Data section
________________
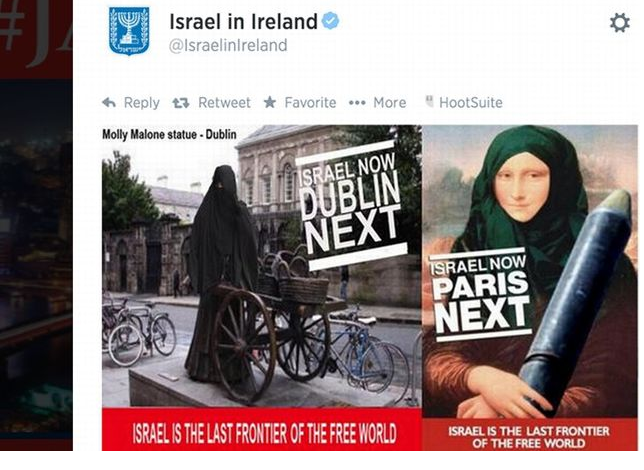The height and width of the screenshot is (470, 644).
Task: Share via the HootSuite label
Action: tap(471, 102)
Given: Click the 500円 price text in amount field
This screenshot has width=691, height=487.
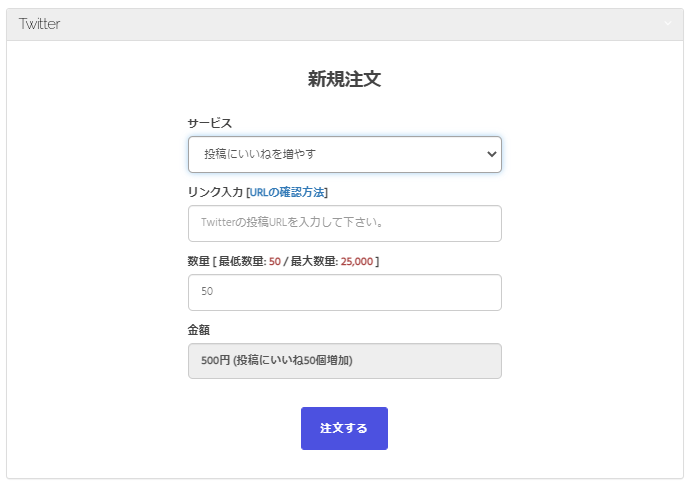Looking at the screenshot, I should coord(215,361).
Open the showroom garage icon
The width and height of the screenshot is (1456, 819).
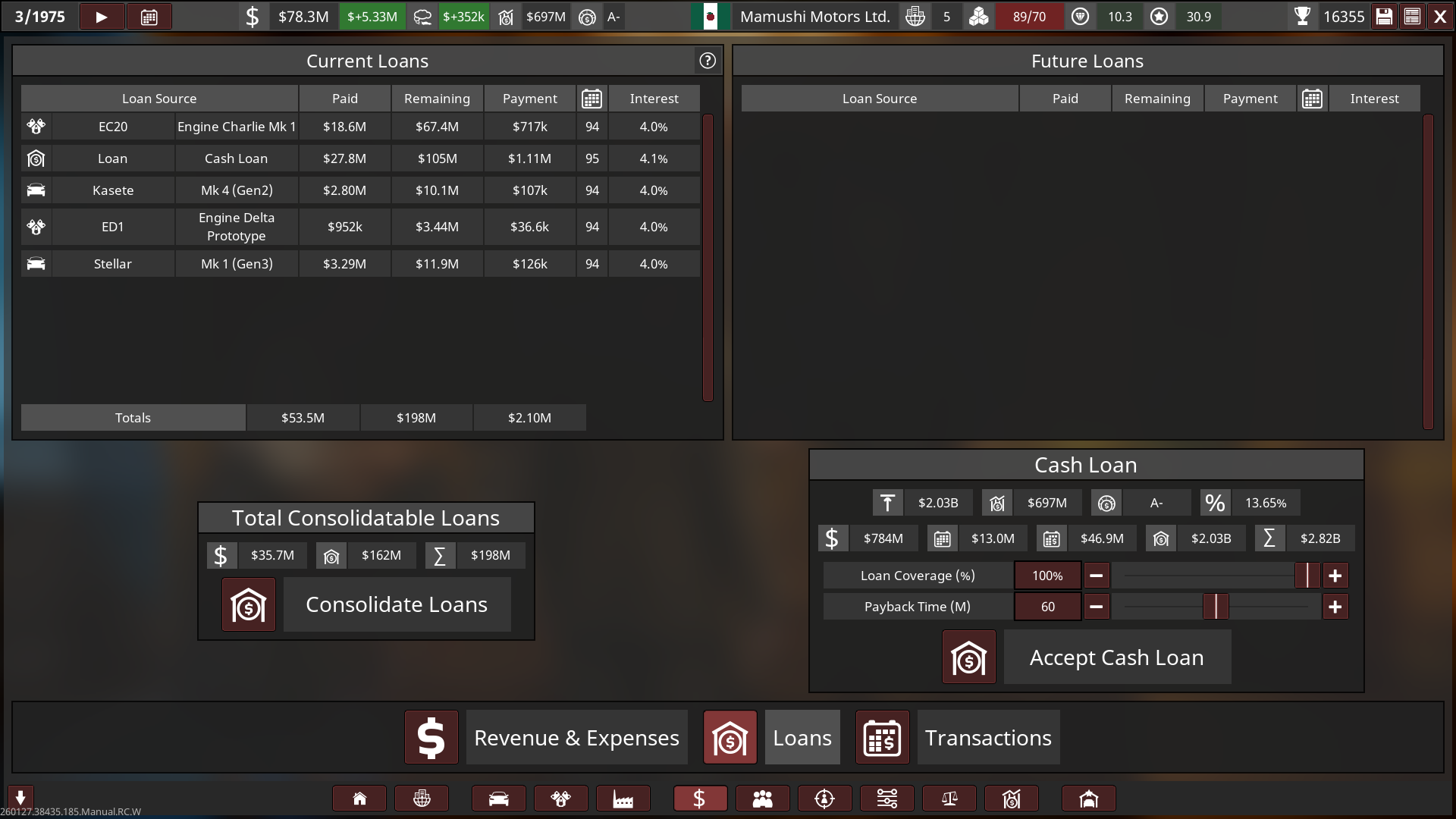tap(1088, 799)
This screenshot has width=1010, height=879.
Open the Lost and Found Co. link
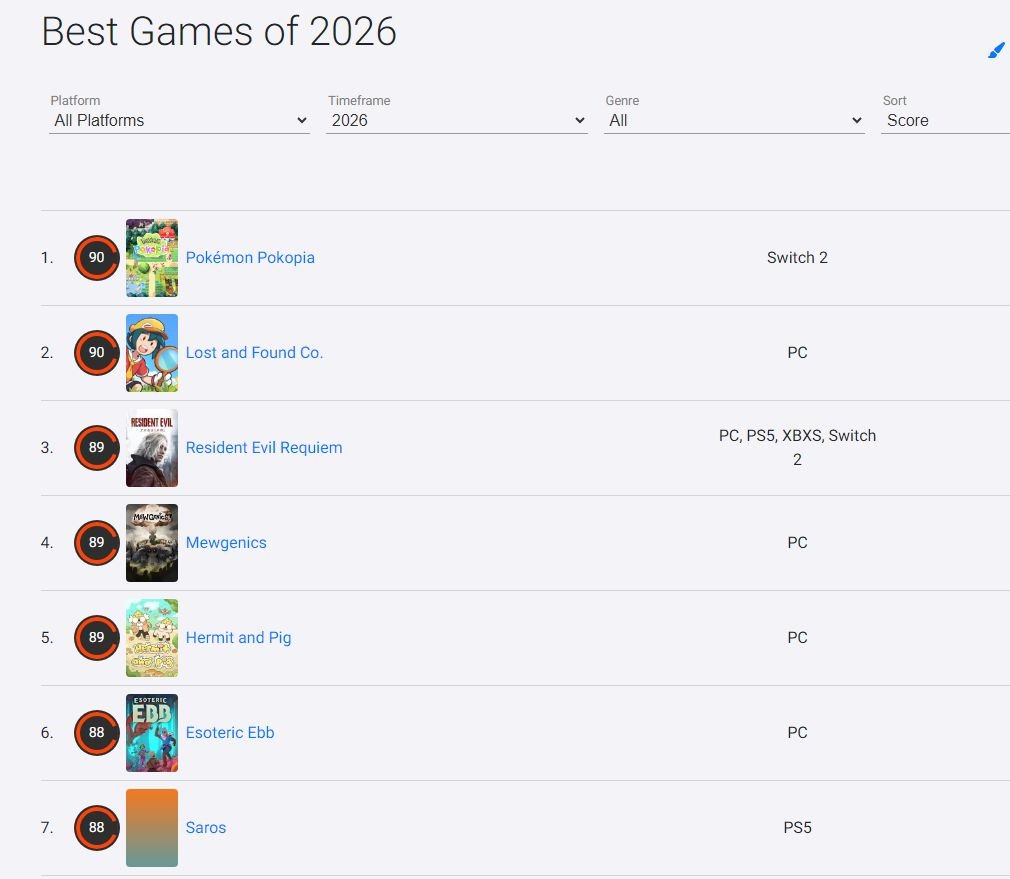[x=254, y=352]
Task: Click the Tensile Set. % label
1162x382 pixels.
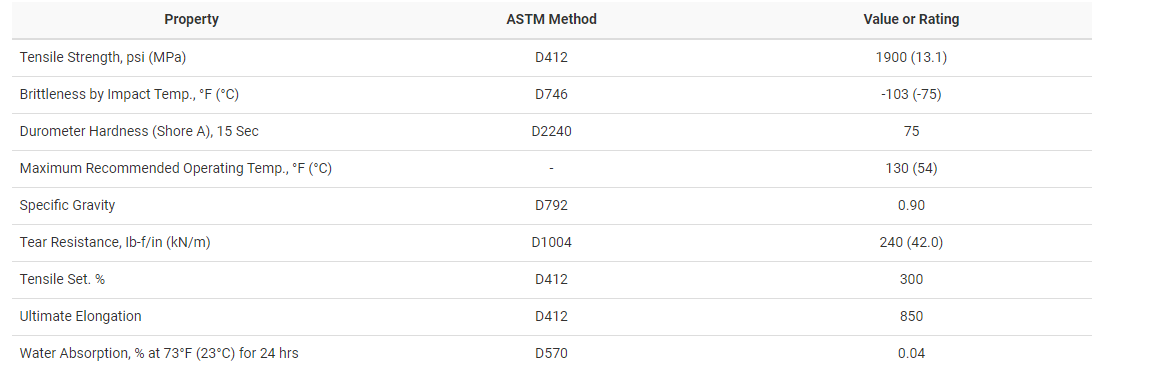Action: click(62, 280)
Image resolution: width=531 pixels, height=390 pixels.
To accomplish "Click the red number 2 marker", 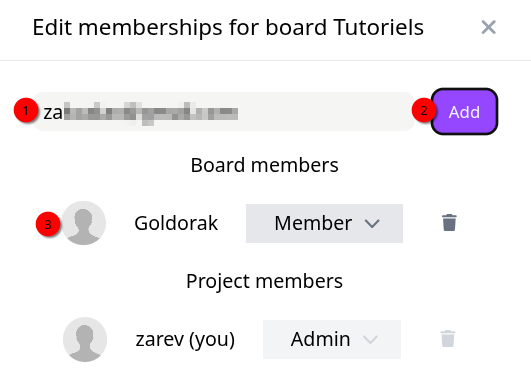I will pos(424,110).
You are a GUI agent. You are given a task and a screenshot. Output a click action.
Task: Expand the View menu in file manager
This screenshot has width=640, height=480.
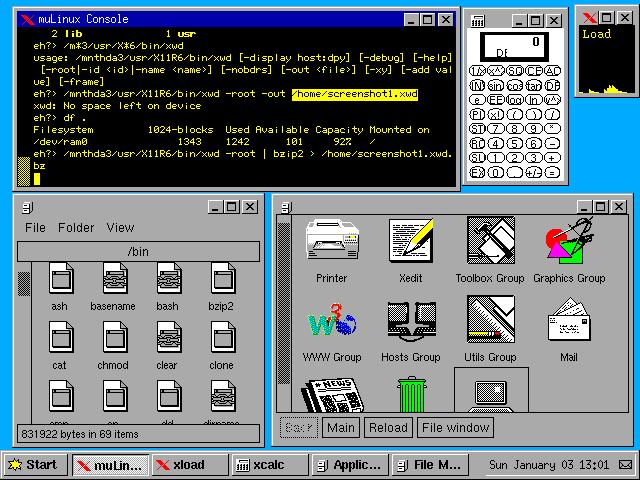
________________
Problem description
Extract only the lines from the line containing "You are a GUI" through the final line of the listing above, unchanged; pictures stay out of the copy.

Answer box
You are a GUI agent. You are given a task and a screenshot. Output a click action.
Task: Expand the View menu in file manager
This screenshot has width=640, height=480.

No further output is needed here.